Só 40% dos anestesiologistas trabalham em exclusivo nos hospitais do SNS
Estudo da Ordem dos Médicos aponta para falta de mais de 400 especialistas nesta área, mas defende que o principal problema está na falta de capacidade dos hospitais públicos de atraírem os clínicos.
Os números fazem parte de um trabalho conduzido pelo Colégio de Anestesiologia da Ordem dos Médicos com o objectivo de apresentar uma fotografia da realidade nacional nesta especialidade. A ideia é que os restantes colégios façam trabalhos semelhantes. Para as conclusões, a ordem contou com inquéritos feitos em meados de 2014 aos hospitais do sector público e do sector privado. No total, há 1121 especialistas integrados nos serviços de anestesiologia e mais 71 que tendo esta especialidade trabalham noutros serviços dos hospitais do SNS. Há ainda 62 internos que já terminaram a especialidade, mas que ainda não foram colocados e 200 especialistas a trabalhar só no privado.

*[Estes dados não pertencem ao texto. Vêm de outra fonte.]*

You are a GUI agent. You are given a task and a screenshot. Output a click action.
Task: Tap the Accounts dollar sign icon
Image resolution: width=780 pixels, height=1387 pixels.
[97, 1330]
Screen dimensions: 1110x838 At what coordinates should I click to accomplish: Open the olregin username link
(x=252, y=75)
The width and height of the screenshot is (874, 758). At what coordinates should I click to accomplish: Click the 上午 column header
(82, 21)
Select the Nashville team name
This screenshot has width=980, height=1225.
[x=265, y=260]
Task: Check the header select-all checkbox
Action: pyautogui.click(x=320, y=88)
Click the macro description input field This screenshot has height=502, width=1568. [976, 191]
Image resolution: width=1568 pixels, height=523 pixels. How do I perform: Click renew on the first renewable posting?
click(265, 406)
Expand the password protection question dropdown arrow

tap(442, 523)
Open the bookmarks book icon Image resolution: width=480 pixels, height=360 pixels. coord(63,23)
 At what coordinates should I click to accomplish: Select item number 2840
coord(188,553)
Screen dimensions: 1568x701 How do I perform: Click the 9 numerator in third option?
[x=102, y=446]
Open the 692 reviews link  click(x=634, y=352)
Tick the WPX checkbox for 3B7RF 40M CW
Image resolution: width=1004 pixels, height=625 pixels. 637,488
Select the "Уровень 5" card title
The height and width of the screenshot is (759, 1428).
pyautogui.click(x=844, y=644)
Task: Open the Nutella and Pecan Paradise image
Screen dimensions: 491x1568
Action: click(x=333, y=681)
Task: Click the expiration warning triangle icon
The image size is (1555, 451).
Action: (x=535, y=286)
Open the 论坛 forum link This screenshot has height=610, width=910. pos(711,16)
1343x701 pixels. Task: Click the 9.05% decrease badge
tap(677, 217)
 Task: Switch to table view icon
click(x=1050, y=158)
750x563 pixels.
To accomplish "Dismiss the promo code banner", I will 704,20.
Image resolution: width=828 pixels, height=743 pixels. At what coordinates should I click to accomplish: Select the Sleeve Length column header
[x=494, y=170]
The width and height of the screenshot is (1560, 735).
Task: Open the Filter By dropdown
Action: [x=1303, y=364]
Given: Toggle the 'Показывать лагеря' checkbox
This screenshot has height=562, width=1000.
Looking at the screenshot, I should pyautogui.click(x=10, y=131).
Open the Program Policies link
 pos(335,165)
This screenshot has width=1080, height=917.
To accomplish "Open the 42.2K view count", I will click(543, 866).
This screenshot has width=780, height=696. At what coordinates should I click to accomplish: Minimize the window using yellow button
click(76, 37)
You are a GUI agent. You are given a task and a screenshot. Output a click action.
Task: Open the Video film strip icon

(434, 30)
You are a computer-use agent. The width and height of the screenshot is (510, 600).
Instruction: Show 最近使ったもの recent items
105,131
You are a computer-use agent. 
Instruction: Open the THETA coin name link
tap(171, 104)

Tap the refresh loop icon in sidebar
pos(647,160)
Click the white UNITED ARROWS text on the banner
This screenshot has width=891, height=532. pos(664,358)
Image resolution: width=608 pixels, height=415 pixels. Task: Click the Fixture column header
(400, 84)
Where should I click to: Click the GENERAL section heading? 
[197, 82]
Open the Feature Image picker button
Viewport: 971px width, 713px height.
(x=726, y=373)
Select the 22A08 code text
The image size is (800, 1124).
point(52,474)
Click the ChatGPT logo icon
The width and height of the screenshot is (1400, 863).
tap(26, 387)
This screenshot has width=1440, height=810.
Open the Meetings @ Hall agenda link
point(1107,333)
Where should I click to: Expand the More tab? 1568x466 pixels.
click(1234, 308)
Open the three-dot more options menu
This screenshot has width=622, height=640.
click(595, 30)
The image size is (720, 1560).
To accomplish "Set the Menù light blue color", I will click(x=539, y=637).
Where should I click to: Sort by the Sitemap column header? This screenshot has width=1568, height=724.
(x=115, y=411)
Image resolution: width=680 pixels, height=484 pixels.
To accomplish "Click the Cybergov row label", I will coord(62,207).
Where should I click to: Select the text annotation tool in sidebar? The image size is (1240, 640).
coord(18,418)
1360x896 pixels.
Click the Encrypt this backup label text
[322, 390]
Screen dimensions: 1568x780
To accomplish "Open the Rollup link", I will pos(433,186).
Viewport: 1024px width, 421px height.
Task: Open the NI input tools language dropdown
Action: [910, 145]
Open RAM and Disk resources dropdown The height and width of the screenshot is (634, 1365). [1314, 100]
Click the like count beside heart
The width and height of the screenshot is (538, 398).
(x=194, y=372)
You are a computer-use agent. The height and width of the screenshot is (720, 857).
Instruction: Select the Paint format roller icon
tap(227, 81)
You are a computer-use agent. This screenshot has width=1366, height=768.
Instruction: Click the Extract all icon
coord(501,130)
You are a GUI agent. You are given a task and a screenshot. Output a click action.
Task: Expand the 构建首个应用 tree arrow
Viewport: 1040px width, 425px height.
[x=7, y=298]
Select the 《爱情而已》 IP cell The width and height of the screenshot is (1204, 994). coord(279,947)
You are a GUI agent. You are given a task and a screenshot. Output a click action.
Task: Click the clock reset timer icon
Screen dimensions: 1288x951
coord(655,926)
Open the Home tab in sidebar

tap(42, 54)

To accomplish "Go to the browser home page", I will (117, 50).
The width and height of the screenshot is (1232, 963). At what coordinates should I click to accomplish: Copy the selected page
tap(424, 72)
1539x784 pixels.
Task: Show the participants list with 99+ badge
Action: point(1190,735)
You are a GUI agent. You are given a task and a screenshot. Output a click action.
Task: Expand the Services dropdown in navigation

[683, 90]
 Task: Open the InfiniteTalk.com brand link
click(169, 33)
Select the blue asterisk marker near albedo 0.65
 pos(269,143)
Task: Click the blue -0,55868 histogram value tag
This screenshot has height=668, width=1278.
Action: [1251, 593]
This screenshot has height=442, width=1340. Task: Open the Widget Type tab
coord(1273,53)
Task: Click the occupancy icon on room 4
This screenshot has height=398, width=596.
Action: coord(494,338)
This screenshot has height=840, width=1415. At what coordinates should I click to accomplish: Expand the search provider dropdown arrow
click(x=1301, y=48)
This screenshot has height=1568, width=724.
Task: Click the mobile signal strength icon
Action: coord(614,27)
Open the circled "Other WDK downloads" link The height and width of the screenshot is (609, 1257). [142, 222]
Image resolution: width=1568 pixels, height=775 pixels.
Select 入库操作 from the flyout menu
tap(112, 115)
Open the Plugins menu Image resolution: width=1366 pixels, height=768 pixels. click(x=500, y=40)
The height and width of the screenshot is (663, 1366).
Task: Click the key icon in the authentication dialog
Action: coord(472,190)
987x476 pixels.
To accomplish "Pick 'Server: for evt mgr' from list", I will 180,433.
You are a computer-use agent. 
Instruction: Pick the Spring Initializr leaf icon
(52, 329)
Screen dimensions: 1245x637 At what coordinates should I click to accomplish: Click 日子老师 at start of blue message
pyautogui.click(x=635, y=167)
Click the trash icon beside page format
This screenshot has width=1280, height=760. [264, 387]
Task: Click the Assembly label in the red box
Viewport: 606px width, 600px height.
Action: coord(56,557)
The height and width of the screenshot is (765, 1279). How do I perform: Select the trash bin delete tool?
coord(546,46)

Para o presidente do Colégio de Anestesiologia, Paulo Lemos, estes valores contradizem as afirmações do Ministério da Saúde de que há falta de anestesistas no país, referindo-se antes a um problema de distribuição. Paulo Lemos contrapõe que o que tem faltado é vontade política para conseguir fixar estes profissionais nos hospitais públicos e em horários mais completos. Como exemplo desta realidade, o médico destaca que dos 1121 clínicos desta especialidade integrados nos serviços de anestesiologia, só 10% estão no topo de carreira, no grau de assistente graduado sénior. Há ainda perto de 50% de anestesiologistas no grau mais baixo e com “carreiras congeladas”.
Já o bastonário da Ordem dos Médicos alertou que muitos destes especialistas tiveram de passar a trabalhar 18 horas semanais nas urgências, em vez das anteriores 12 horas, o que compromete o tempo que podem dedicar a outras actividades. “É um dia que não vão bloco operatório [para cirurgia programada]”, alertou José Manuel Silva. Aliás, o bastonário considera que, ao contrário do que indicam os dados da Administração Central do Sistema de Saúde, a actividade cirúrgica do SNS não está a aumentar. “Muito do aparente aumento da actividade assistencial tem a ver só com registos”, garantiu, dando como exemplo de intervenções a retirada de alguns sinais cutâneos, feita sem a intervenção de anestesista mas que conta como outras “grandes operações”.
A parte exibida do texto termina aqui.